Friday 9 May 2008

Easter Day 2008

All the Gospel writers agree that the death and resurrection of Jesus Christ coincide with the celebration of the Jewish Passover. They draw from this coincidence points of significance both practical and symbolic.

Practically, the Passover explains why Jerusalem is temporarily home to a fickle mob; why Jesus and his friends share a poignant last supper together; and why the murderer Jesus Barabbas is exchanged for the prophet Jesus of Nazareth. Symbolically, Passover has as at its heart the slaughter of a lamb whose blood is poured out and whose carcass is given to sustain the faithful. Not only that: Passover is a feast of liberty, celebrated in honour of the night when Israel’s God struck down the first-born of Egypt and freed his people from slavery.

So the coincidence is profound and multi-faceted, and it is to just one facet that I would like to draw your attention. It is that the delivery of Israel from captivity in Egypt is the defining moment in the nation’s history. God acts to free his people, and in so acting he creates a people. Henceforth Israel understands herself as the community brought out of Egypt and given the land of Canaan. Passover is the distinctive and defining narrative of a distinct and defined people.

So too are the death and resurrection of Jesus Christ. Like the crossing of the Red Sea and the thwarting of Pharoah’s army they create a people and become the defining moment in a new community’s history. The Church exists because Jesus Christ was crucified and was raised. It exists for no other reason. Things that happened over the course of a few days in and around a provincial capital of the Roman Empire two thousand years ago are the reason we gather this morning. The death and resurrection tell us who we are and why we belong.

Who we are and why we belong are live contemporary issues. The emergence of home-grown Islamist terrorism has been a sharp prompt to the current debate about the nature of our national identity, but such a debate is arguably long overdue in the diverse and pluralist society we have become. The concern at large is that while diverse and pluralist it may be, cohesive and harmonious it is not, and it is these latter qualities that are sought avidly by the debate’s protagonists. The hunt is on for what unites the British, and what the hunt has focussed on almost exclusively is what are called ‘British values’. There are suggestions of a British day and of pledges of allegiance for school-leavers and new arrivals, but what is at their heart is an agreed list of the values that we Britons hold dear.

The debate is welcome and the motives often laudable, but this proposed solution is, in my view, far wide of the mark. Democratic governance, the rule of law, fairness: all these would surely feature in the agreed list, and all are admirable. But any process that has those in power constructing the list on behalf of those who are not is a flawed process. More importantly, does not toady’s feast inform us that values alone cannot hold a community together?
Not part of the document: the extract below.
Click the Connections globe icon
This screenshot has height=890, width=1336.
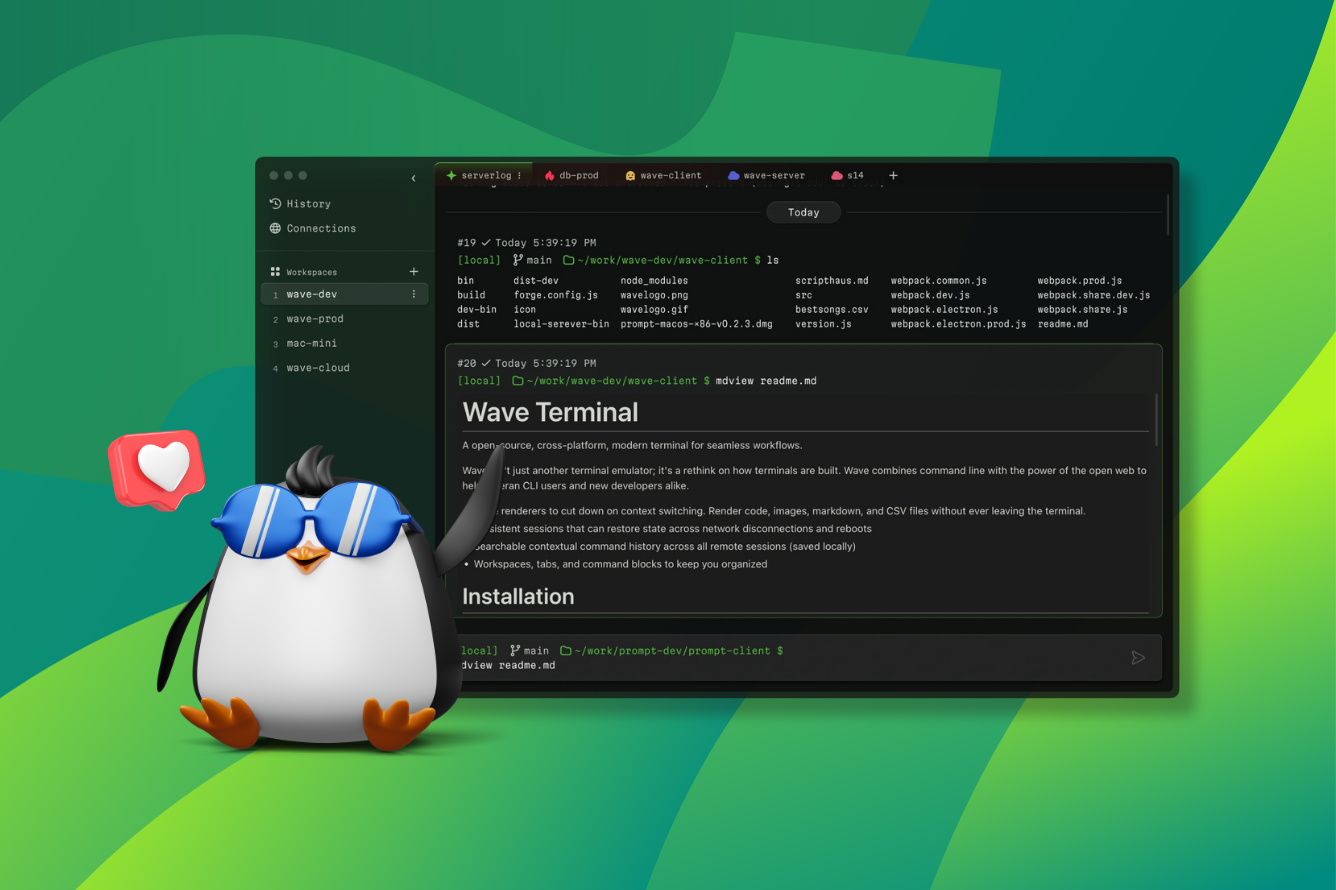275,228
Values are culturally and environmentally conditioned, and are endlessly susceptible to a variety of interpretations.

What Passover and Easter offer instead is a narrative, an account of God’s actions in history, actions that have brought communities to birth, communities that have flourished for good or ill across generations and millennia, narratives in which we take our place as latter-day participants. There are such things as Christian values, naturally, but values do not draw us here today. We have not come to celebrate the triumph of hope or commemorate the victory of love. We have, of course, but only because we have come first and foremost to celebrate the rolling away of a stone and the discovery of an empty tomb. We have come to celebrate events, events with whose narrative we have joined the narratives of our own lives. We have come because by our Baptism we have been united with the one whose tomb it was and because we believe that in this Eucharist we will feed on his risen life. The narrative of cross and resurrection has endured and embraced us and countless millions alongside us.

Does not the debate about national identity need to discover its own story, its own his-story, a story that tells us who we are and why we belong? I suspect that we shy away from this, preferring to begin from where we are now and ignoring our past, perhaps because our past contains episodes that are shameful, of naked imperialism and of unchecked greed. Yet it contains episodes that are heroic, of resistance to tyranny and of artistic inventiveness. It is the story of people and their struggle, of the pursuit of truth, beauty and justice, of countless deaths and of countless resurrections. It is all this rather than a fashionable check-list of values. And in the discovery and relating of that narrative might the Church not find her voice again, speaking for the Christ who died and was raised, who died and was raised that he might draw all people - all people - to himself?